++++ Task material

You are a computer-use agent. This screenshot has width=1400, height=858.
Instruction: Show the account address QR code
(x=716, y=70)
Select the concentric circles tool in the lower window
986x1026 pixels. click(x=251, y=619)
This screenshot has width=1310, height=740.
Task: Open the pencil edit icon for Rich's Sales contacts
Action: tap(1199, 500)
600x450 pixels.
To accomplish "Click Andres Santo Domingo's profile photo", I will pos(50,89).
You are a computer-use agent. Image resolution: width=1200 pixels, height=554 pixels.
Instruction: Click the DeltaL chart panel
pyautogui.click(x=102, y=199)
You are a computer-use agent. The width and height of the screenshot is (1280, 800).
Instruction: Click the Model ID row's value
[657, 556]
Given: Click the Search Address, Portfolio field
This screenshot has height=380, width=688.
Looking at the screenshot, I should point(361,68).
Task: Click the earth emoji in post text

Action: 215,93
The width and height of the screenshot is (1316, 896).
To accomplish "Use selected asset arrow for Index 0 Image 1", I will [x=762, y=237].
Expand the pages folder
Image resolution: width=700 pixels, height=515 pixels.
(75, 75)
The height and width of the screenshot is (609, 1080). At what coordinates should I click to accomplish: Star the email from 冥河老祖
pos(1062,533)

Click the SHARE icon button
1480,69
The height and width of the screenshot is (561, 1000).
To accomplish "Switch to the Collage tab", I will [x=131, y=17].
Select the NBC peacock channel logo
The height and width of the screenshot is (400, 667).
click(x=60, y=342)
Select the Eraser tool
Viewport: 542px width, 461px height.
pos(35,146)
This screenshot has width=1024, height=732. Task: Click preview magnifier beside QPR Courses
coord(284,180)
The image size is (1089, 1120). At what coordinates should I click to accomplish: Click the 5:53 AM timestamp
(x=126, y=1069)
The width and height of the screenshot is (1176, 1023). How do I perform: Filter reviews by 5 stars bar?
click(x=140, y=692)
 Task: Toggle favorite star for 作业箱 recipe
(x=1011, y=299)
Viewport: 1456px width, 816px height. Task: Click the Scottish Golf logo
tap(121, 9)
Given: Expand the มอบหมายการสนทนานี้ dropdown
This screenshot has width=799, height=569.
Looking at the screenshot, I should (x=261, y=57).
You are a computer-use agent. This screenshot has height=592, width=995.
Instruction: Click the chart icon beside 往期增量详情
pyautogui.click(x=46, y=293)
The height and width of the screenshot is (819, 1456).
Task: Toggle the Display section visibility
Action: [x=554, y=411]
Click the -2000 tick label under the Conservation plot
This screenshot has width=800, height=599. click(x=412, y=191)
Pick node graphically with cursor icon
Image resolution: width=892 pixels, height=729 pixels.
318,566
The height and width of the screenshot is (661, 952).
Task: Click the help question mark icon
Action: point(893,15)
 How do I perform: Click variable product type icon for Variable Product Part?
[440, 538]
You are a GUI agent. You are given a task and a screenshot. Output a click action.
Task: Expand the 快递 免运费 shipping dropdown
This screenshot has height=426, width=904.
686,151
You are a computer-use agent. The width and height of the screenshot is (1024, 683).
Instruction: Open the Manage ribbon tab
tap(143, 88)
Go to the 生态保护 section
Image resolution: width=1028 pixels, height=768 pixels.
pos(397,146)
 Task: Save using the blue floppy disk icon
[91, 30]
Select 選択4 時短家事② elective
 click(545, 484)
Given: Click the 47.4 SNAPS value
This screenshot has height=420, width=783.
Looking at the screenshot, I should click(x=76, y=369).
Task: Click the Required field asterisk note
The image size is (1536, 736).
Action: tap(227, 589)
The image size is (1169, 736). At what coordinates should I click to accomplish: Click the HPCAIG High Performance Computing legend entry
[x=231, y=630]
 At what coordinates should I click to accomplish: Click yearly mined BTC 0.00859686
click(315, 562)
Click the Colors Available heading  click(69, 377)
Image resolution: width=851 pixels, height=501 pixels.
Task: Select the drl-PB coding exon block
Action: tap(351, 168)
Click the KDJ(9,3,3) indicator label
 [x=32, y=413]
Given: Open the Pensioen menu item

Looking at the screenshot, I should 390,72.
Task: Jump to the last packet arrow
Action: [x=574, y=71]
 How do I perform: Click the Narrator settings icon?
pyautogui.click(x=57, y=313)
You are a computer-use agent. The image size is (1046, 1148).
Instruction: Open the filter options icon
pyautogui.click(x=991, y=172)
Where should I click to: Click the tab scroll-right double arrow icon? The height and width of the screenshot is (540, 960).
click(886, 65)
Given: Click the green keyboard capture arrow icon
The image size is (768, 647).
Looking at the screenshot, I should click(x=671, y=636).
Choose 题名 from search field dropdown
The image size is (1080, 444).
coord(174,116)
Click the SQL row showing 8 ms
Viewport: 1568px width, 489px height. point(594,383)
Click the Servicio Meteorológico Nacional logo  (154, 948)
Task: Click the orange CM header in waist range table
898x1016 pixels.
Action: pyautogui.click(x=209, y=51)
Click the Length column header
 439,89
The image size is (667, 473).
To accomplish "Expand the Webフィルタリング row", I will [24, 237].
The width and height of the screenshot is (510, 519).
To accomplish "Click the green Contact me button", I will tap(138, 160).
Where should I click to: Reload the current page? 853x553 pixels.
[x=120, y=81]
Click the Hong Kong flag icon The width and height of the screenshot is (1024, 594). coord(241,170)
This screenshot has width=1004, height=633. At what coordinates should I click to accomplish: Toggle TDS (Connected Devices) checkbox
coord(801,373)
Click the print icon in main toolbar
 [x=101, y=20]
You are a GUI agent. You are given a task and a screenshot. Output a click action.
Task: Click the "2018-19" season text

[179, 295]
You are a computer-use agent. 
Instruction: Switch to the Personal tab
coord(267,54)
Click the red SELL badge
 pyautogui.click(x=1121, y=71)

++++++++

Task objective: Please go through the data above and copy every line that has the word "green".

Answer to this task:
Given: Click the green keyboard capture arrow icon
To accomplish "Click the green Contact me button", I will tap(138, 160).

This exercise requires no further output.